* TASK TO COMPLETE
From the data underneath, reproduce exactly the stretch that begins at the line with "You are a computer-use agent." and ends after the line with "Instruction: Focus the".

┌─ WORKING DATA

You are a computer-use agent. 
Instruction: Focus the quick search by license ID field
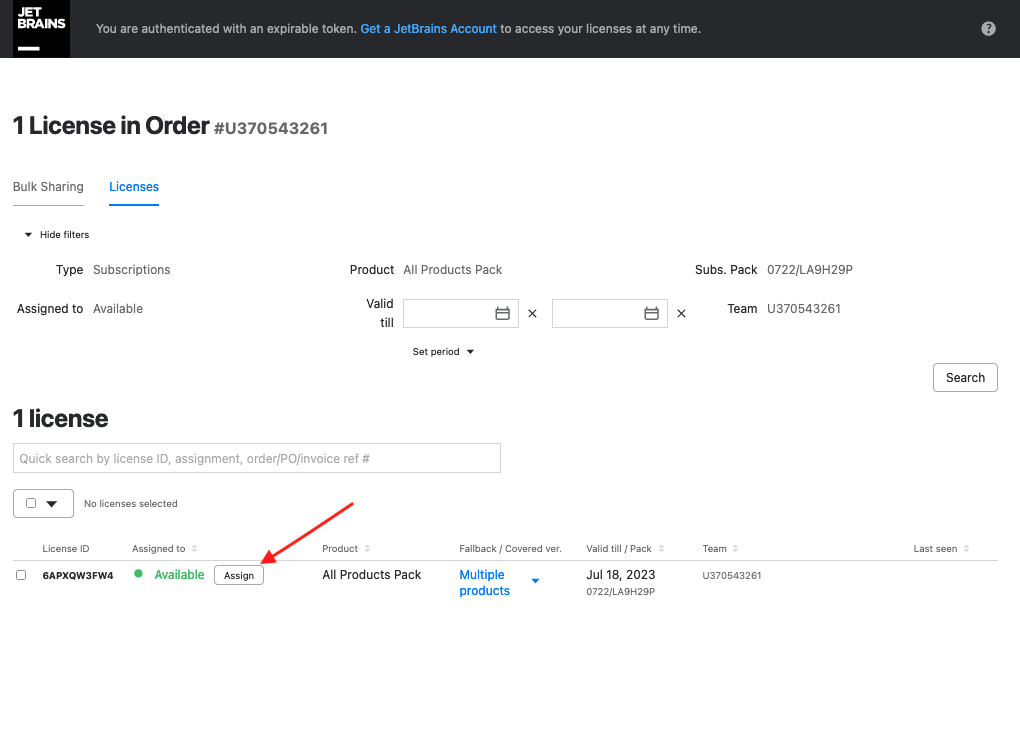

└─
┌─ WORKING DATA

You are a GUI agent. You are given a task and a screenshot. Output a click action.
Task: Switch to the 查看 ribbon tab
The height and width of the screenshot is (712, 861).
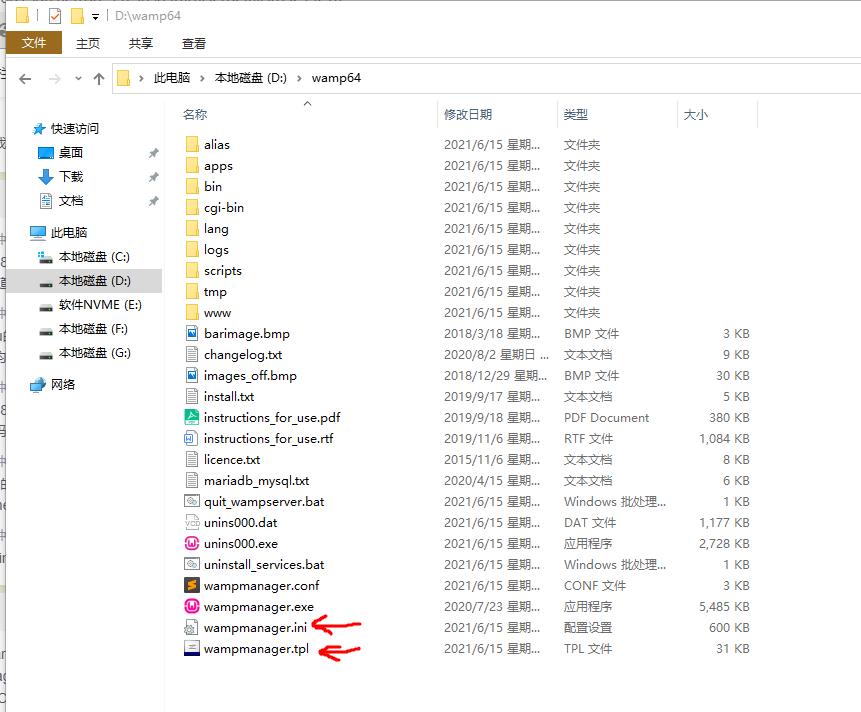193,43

└─

* OUTPUT OF THE TASK
You are a computer-use agent. 
Instruction: Focus the quick search by license ID field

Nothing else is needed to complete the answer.